Liverpool Sound and Vision Rating * * * *
Art inspires art.
History is replete with the historical and the past endeavours of an artist enthusing the soul of the student, of the long distant sculpture illustrating to the modern cartoonist just how to capture form and feeling, of the novel displaced in time being captured like lighting in between a leather cover performing miracles in the world of music long after the authors have passed their way into the next realm.
To find the inspiration between two art forms can be a moment of glee or reveal; Genesis for example alerted many a fan to the beauty of Emily Bronte in the album Wind and Wuthering, Pink Floyd’s wonderfully observed Animals that was framed by George Orwell’s Animal Farm, or Metallica bringing to life Hemingway’s For Whom The Bell Tolls, all inspired by the historical art, all framed by the thoughts of one moment of originality.

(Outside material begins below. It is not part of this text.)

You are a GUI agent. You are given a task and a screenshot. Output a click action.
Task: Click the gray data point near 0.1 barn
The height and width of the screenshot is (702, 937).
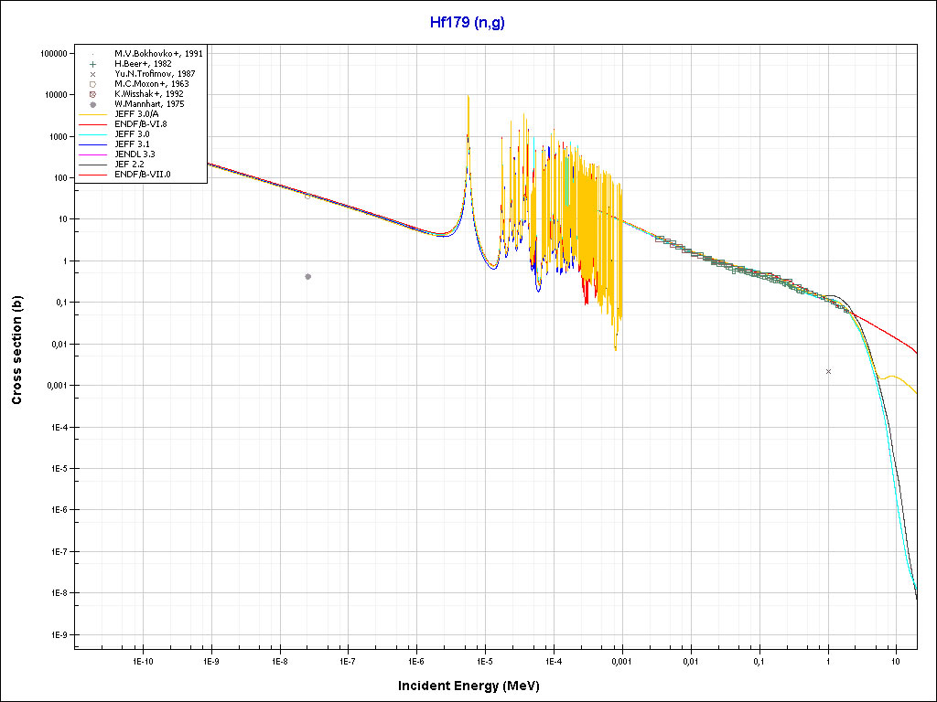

Such a sense of discovery is the ideology that is bought to the fore by Gareth Williams in his extraordinary feat of endurance, the lavish and beautiful Songs From The Last Page.
The tracks that encompass the album are born from the transformation and blend of music and literature as a final line from a novel or a tale is given its own breathing space, its own fierce life.
With contributions from the sublime Justyna Jablonska and Aisling O’Dea, Songs From The Last Page lives up to the promise of exploration, of allowing art to live on beyond what others may declare its final living statement, and as books such as How To Be Both, Treasure Island, Peter Pan, The Valley Of Fear and News Of The Dead, all legends derived from the minds of great Scottish writers, the title and intention of the song makes it declaration clear….Song From The Last Page Of….and puts the listener in mind of how they too have gone beyond a last word and imagined the world of continuance, of prolonging the heart that has found love in a meaningful farewell.
A superb methodology of approaching art in inspiration, an album that proves there is always life even a final fitting last line.